OPM first posted an alert late Sunday evening, saying federal employees should stay off the roads until 10 a.m. and that government offices would open at noon — meaning they would start work at that time. So far, so good.
By 6 a.m., OPM had changed the online status to say federal employees should stay off the roads until 10 a.m. and that government offices would open at the same hour. It also bucked protocol by saying the offices would open for the public at noon.
The new status seemed to tell federal workers they were supposed to hit the roads at 10 a.m. and be at work at the same time. As for “open to the public,” OPM nixed that language in November because the line caused confusion in the past.
The agency reverted to its original Sunday night message online after a “brief period” Monday morning, according to spokesman Thomas Richards, who said e-mail, social media and phone alerts were correct and stayed the same throughout the day.
Federal News Radio reported that OPM fixed the times but had failed to take down the “open to the public” language by noon on Monday.

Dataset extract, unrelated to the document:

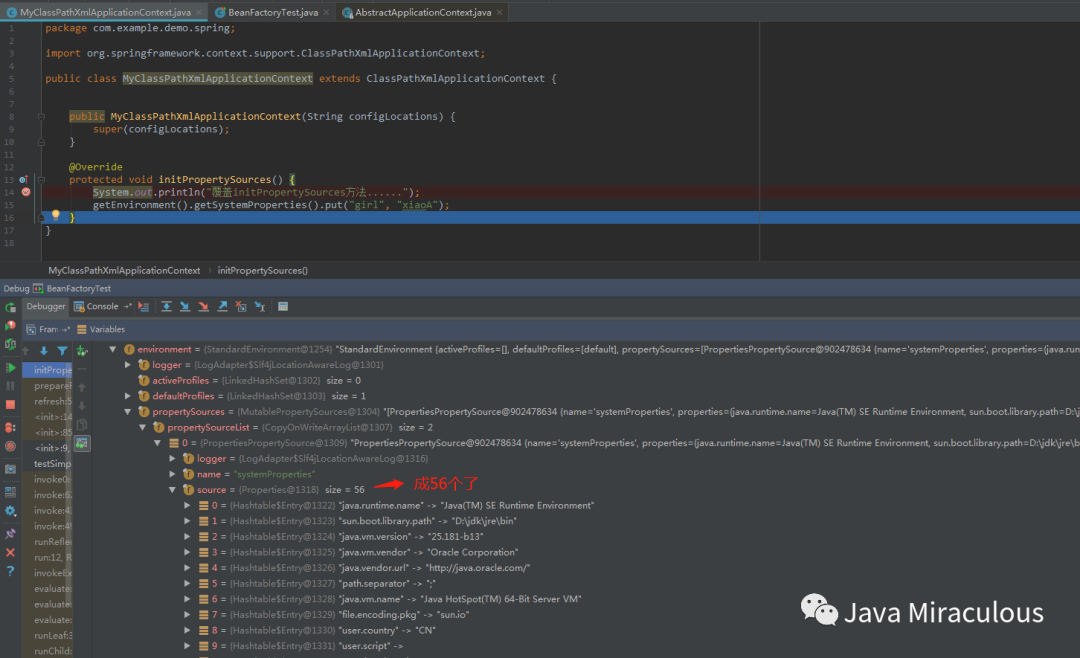
Task: Open Evaluate Expression calculator icon
Action: pyautogui.click(x=283, y=307)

Richards said the agency recognized its errors and doesn’t expect to make them again. “For future announcements, we expect to have clear, consistent information that doesn’t change.”
OPM changed its closure and dismissal procedures in November because of confusion about status alerts following Hurricane Sandy in October. The main problem that time around seemed to be the use of the phrase “open to the public,” which the agency decided to eliminate.
Federal workers also received a variety of evacuation orders after a 5.8-magnitude earthquake hit the D.C. region in August 2011. OPM didn’t issue recommendations until two hours after the event, leaving some agencies to make their own calls as to what they should do.